ClientEarth has exercised its right for an oral hearing to reconsider the decision to dismiss the permission application.
Comment
This decision will be of interest not only to those considering the extent to which directors must take into account the risks associated with climate change in their decision-making, but also to those considering the scope and extent of directors' duties more generally.
It has long been recognised that the management of a company's business is a matter for the discretion of the directors, acting in good faith. In Howard Smith Ltd v Ampol Petroleum Ltd [1974] AC 821 (Privy Council), Lord Wilberforce observed that "[t]here is no appeal on merits from management decisions to courts of law: nor will courts of law assume to act as a kind of supervisory board over decisions within the powers of management honestly arrived at".
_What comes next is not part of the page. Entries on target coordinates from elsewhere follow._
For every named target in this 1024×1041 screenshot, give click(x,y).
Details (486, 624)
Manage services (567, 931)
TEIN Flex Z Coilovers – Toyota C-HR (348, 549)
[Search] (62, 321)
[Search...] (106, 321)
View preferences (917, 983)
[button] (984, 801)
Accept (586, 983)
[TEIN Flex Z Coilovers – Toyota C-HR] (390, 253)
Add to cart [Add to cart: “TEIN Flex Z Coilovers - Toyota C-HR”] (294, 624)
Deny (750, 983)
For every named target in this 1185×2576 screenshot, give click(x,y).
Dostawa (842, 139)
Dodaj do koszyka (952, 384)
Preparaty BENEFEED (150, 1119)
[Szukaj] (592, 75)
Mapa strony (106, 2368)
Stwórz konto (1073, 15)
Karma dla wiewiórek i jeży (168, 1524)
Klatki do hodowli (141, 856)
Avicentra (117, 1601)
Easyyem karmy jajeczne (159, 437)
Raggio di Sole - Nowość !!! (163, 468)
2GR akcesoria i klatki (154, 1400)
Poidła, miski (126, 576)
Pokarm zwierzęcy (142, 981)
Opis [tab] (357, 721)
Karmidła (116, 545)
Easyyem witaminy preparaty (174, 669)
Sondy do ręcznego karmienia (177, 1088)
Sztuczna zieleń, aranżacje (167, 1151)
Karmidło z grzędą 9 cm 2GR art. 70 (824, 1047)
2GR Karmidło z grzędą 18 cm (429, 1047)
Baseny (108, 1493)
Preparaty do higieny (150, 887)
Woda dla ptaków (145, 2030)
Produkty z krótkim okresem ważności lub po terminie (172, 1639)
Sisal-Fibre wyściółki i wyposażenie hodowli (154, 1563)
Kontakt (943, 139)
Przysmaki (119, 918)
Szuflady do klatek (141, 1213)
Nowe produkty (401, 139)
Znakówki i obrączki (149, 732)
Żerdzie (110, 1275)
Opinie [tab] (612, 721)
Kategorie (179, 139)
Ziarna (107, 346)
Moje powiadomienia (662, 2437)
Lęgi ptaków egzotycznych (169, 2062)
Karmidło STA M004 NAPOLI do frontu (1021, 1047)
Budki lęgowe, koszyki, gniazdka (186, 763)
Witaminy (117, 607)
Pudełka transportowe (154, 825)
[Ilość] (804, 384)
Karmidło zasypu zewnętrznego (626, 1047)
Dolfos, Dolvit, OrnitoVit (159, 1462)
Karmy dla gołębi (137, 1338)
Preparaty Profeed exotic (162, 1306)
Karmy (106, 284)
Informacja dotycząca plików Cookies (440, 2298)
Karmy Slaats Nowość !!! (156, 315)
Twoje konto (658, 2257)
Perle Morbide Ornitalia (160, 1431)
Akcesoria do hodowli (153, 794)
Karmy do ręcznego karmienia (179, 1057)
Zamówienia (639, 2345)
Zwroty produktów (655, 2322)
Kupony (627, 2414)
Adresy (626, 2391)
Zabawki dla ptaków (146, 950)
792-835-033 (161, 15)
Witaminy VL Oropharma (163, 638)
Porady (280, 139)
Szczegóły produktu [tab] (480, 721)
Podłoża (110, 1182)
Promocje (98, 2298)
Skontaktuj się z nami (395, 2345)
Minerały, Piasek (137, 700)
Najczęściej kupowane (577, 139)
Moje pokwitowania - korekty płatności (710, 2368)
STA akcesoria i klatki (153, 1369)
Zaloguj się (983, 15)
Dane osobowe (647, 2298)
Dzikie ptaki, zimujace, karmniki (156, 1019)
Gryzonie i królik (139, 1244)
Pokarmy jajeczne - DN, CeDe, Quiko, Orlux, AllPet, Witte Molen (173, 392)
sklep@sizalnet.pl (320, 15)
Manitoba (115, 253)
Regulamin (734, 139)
ClientEarth's case cut across this basic and longstanding principle of company law. Thus, it alleged that, as a necessary incident of their duties under ss 172 and 174, the Directors were obliged (for example) "to make judgments regarding climate risk that were based upon a reasonable consensus of scientific opinion" and "to implement reasonable measures to mitigate the risks to the long-term financial profitability and resilience of the company in the transition to a global energy system and economy aligned with" the global temperature objective set out in the Paris Agreement. In doing so, ClientEarth sought to prescribe a broad range of actions which the Directors were allegedly required to take in response to the risks posed by climate change.
In dismissing ClientEarth's application, the judge observed that it is for the Directors to determine the weight to be given to the various factors to which they are required to have regard in the discharge of their general duty to promote the success of the company. The impact of Shell’s operations on the community and the environment (s 172(1)(d)) is just one of a number of matters which the Directors are required to weigh in the balance.
The board of Shell had unquestionably taken into account climate-related issues in its decision-making (and had published strategies for dealing with the same and submitted those strategies to shareholders for an advisory vote). Accordingly, ClientEarth's complaint was not (and could not be) that the Directors had failed to take climate-related risks into account, but that they had adopted the wrong approach in responding to such risks. ClientEarth’s case thus amounted to an impermissible attempt to interfere with decisions taken by the Directors in good faith. That was something which, in keeping with orthodox principles of company law, the court was rightly not willing to entertain.